Lavoro: Licenziamento

Normativa Contrattuale
All'autonomia individuale ed a quella collettiva non è consentito di regolare la disciplina della risoluzione del rapporto di lavoro prevedendo cause estintive del rapporto a tempo indeterminato ulteriori rispetto a quelle contemplate dal codice civile e dalle leggi speciali e, conseguentemente è nulla, ex art. 1428 c.c., la clausola, contenuta nel contratto individuale o nel contratto collettivo di diritto comune, che stabilisca la risoluzione automatica del rapporto al raggiungimento di una determinata anzianità contributiva. (Cass. 15/1/2003, n. 535)
Nella nuova regolamentazione legislativa (d.l. n. 487/93, convertito in l. n. 71/94) del rapporto di lavoro di diritto privato dei dipendenti dell'Ente poste italiane, il contratto collettivo per tale categoria di personale - che non è autorizzato a derogare alla legge non essendo identificabile alcuna cosiddetta delegificazione della materia, ma solo privatizzazione del rapporto - non può innovare o derogare rispetto alle norme di legge imperative e quindi è nulla (ex art. 1418 c.c.) la previsione contrattuale, secondo cui (a partire dal 31/1/95) il rapporto di lavoro si risolve automaticamente (senza obbligo di preavviso o di erogare la corrispondente indennità sostitutiva) al raggiungimento della massima anzianità contributiva, con effetto dal giorno successivo al compimento di quaranta anni utili ai fini pensionistici, perché in violazione del principio (di natura inderogabile) secondo cui il rapporto di lavoro si può risolvere solo per licenziamento, per dimissioni, per mutuo consenso o per lo spirare dei termini per la ripresa del servizio previsti dall'art. 18, comma 5, l. 20/5/70, n. 300. (Cass. 27/1/01, n. 1165)

Motivi licenziamento
Nell'ipotesi di controversia in ordine al quomodo della risoluzione del rapporto (licenziamento orale o dimissioni) si impone una indagine accurata da parte del giudice di merito, che tenga adeguato conto del complesso delle risultanze istruttorie, in relazione anche all'esigenza di rispettare non solo il primo comma dell'art. 2697 c.c., relativo alla prova dei fatti costitutivi del diritto fatto valere dall'attore, ma anche il secondo comma, che pone a carico dell'eccipiente la prova dei fatti modificativi o estintivi del diritto fatto valere dalla controparte.
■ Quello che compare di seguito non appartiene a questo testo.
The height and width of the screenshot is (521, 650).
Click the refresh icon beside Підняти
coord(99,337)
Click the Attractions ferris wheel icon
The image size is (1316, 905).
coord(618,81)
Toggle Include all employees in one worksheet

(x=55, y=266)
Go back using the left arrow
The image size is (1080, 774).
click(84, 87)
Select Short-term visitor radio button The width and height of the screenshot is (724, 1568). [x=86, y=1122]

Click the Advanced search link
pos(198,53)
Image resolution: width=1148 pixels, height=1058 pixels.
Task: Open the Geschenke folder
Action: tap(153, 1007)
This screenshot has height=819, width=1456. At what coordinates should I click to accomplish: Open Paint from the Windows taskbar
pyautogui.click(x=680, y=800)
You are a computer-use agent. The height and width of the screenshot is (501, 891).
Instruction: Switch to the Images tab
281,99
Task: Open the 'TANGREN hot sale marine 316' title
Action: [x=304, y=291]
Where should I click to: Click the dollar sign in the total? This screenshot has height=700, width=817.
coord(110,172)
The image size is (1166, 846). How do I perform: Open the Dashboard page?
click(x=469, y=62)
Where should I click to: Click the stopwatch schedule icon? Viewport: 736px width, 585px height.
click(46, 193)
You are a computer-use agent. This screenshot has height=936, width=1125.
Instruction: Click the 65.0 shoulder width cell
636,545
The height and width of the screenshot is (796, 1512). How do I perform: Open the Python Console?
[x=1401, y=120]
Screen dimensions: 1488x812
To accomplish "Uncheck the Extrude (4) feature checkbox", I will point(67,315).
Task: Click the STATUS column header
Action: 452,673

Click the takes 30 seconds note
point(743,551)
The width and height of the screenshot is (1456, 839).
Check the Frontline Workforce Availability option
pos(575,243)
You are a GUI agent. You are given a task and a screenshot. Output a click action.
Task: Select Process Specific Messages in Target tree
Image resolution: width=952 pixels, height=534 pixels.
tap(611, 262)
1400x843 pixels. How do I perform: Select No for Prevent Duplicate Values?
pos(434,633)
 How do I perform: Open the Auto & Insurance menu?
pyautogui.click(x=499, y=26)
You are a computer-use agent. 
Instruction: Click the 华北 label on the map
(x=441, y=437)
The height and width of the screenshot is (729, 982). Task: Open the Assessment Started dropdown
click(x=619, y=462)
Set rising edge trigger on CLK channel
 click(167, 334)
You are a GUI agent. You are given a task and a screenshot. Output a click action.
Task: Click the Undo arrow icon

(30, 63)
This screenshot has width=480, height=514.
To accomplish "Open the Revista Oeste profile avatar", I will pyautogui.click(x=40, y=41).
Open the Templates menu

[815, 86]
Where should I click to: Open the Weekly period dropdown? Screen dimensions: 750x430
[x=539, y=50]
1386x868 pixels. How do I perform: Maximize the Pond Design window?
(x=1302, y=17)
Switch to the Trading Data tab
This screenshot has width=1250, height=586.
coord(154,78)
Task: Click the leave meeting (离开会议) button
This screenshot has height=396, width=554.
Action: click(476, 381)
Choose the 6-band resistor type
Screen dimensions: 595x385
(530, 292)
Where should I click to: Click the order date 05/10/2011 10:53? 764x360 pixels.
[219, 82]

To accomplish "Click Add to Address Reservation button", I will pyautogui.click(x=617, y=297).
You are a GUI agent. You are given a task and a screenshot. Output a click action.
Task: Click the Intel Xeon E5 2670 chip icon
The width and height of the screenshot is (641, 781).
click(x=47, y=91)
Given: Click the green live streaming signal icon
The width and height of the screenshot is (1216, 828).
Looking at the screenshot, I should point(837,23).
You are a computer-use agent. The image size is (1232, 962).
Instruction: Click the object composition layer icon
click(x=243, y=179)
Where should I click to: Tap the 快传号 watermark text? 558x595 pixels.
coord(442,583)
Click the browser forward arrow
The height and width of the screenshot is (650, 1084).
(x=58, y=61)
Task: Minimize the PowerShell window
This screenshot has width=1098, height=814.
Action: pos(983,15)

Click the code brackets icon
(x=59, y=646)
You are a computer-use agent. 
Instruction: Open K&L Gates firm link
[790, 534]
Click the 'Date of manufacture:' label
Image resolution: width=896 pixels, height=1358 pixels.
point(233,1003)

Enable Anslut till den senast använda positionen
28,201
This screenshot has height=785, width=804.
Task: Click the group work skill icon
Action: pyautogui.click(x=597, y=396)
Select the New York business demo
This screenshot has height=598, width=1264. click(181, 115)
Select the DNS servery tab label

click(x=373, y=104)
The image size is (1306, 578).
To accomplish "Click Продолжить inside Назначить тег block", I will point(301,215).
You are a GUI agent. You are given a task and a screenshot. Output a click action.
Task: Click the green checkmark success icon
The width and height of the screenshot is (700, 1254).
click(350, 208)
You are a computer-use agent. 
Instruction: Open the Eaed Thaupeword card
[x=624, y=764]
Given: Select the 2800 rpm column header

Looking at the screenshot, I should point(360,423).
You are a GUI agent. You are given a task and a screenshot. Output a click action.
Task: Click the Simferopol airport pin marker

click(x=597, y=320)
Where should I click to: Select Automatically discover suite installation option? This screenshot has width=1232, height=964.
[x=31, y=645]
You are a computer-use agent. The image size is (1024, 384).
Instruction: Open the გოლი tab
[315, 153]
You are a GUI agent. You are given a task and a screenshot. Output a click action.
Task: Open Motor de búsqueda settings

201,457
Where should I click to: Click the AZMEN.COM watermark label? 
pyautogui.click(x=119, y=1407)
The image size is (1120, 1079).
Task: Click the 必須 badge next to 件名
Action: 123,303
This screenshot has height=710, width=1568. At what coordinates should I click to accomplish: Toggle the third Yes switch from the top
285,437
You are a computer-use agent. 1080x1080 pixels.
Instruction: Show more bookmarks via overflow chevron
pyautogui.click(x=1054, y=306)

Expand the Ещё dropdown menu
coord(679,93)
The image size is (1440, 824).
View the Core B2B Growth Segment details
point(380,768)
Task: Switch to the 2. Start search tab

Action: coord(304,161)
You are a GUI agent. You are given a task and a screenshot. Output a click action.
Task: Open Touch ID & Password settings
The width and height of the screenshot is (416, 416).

Sicché, in mancanza di prova delle dimissioni, l'onere della prova concernente il requisito della forma scritta del licenziamento (prescritta ex lege a pena di nullità) resta a carico del datore di lavoro, in quanto nel quadro della normativa limitativa dei licenziamenti, la prova gravante sul lavoratore riguarda esclusivamente la cessazione del rapporto lavorativo, mentre la prova sulla controdeduzione del datore di lavoro - avente valore di una eccezione - ricade sull'eccipiente - datore di lavoro ex art. 2697 c.c. (Nella specie la S.C. ha cassato la sentenza impugnata che, in sede di rinvio, aveva applicato un principio di diritto contrario a quello enunciato dalla sentenza rescindente - secondo la quale la c.d. "estromissione" del lavoratore dal posto di lavoro invertiva l'onere probatorio, ponendo a carico del datore la prova di un fatto estintivo del rapporto diverso dal licenziamento - giacché si era impegnata a dimostrare che la pur controversa estromissione del lavoratore dal posto di lavoro non configurasse un licenziamento orale, addossando ancora una volta sullo stesso lavoratore l'onere di provare l'estinzione del rapporto lavorativo). (Cass. 27/8/2007 n. 18087)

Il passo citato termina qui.